Aliás, toda a esquerda em Portugal e por esse mundo fora sofre de um paradoxo engraçado. Ao mesmo tempo que se mostram preocupados com as alterações climáticas, negam as vantagens de algumas das melhores soluções para combater esse problema.
Mas qual o objetivo deste texto? É atacar a esquerda política? Não. Este texto pretende alertar para a necessidade de olharmos para os nossos próprios vieses. Para os nossos “telhados de vidro”. A histeria moralizadora a que neste momento assistimos com a eleição do André Ventura não é nada chocante quando olhamos para os restantes partidos da Assembleia de uma forma neutra, vemos as suas incongruências e, em alguns casos, as suas visões radicais do que deve ser a sociedade e a democracia.
“Grunho” é uma adjetivação habitualmente atribuída a apoiantes da extrema-direita em Portugal.

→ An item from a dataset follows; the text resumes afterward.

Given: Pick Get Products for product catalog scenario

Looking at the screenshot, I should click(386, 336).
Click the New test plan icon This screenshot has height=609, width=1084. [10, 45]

Mas “grunhos” de esquerda não são menos perigosos que “grunhos” de direita. Expressam o mesmo nível de intolerância por ideias diferentes das suas, o mesmo nível de autoritarismo, a mesma motivação para evitar opiniões contrárias e a mesma tendência para ignorar evidência científica que contraria a sua ideologia.
Há problemas graves no nosso sistema político, na nossa democracia. E o Chega de André Ventura nem sequer chega ao pódio. O principal será o tribalismo político que tolda a racionalidade das pessoas, preferindo a sua ideologia à verdade.